[Entries taken from a collection]
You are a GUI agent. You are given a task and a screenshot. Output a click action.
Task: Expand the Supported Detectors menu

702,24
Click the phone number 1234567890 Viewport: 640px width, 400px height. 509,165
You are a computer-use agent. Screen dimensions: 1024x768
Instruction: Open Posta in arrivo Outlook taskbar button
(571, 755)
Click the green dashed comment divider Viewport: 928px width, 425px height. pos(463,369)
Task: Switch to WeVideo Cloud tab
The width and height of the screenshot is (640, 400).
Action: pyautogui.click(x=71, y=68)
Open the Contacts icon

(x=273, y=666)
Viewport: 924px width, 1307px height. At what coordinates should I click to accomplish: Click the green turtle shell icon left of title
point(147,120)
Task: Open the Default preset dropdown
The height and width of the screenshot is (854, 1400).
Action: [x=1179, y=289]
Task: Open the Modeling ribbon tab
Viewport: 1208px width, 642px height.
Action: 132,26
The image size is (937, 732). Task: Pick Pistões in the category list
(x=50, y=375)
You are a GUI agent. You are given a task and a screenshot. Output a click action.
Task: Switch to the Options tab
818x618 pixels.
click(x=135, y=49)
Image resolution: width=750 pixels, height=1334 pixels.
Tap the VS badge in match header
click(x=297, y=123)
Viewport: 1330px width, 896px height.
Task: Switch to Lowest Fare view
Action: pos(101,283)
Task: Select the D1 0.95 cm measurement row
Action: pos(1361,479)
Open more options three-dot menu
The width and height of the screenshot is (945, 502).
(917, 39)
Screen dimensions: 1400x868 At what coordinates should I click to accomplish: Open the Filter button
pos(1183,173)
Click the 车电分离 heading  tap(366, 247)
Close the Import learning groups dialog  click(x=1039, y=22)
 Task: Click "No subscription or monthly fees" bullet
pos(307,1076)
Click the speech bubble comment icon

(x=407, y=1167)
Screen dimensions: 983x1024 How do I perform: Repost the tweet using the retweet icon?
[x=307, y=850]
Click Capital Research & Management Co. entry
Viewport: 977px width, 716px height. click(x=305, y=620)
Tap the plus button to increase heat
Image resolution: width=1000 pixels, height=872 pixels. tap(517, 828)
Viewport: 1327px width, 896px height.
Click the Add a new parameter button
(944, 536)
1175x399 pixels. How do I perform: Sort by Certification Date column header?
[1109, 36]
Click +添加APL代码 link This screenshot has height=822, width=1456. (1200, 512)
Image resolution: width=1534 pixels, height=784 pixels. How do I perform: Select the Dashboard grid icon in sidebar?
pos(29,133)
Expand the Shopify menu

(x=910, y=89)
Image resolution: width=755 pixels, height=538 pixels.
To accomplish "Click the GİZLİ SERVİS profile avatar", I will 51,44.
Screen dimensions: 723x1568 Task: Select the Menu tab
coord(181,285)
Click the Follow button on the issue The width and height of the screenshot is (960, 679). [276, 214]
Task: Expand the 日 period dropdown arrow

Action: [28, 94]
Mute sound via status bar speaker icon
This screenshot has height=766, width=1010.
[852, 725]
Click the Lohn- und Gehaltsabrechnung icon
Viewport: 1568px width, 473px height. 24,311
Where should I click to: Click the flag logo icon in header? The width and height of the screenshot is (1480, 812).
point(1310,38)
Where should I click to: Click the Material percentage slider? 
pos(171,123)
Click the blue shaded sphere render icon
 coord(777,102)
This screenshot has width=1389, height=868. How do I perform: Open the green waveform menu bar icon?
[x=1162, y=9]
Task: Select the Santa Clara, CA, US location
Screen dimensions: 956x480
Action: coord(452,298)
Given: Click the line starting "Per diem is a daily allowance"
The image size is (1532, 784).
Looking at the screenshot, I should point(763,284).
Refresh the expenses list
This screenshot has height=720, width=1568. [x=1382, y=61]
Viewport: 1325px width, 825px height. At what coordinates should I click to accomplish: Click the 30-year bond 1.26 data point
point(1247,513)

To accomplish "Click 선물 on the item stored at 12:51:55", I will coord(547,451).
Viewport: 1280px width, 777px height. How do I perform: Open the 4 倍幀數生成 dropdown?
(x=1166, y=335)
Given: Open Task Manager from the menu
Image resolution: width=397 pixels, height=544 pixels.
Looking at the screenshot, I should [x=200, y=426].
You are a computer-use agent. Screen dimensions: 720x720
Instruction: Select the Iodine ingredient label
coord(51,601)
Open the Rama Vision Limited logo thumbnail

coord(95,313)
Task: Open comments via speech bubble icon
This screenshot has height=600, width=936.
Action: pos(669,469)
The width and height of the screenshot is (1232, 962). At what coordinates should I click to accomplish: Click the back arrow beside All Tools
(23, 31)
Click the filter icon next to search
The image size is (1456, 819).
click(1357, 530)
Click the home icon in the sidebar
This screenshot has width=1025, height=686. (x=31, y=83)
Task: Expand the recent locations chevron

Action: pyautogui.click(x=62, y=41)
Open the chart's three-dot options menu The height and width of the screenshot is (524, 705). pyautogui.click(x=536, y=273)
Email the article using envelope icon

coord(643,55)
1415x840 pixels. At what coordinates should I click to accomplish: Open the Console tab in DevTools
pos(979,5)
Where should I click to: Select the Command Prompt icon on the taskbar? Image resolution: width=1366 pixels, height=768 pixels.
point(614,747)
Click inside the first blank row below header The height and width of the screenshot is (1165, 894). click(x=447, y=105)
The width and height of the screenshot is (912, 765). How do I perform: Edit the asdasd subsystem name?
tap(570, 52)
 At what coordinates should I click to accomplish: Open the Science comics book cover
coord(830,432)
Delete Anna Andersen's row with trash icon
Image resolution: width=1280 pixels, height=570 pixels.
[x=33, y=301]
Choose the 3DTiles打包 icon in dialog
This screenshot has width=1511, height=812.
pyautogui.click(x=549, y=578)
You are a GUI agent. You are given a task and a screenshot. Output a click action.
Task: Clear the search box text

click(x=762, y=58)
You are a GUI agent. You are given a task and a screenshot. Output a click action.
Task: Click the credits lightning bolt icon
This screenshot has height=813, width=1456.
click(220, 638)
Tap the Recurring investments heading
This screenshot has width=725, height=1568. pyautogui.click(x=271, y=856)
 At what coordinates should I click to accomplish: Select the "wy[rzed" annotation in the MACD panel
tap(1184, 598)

Work to do:
Please pick out every line of the items that contains the word "heading", treating uppercase and lowercase as different. Copy each such line in full.

Answer in full:
Click the 车电分离 heading  tap(366, 247)
Tap the Recurring investments heading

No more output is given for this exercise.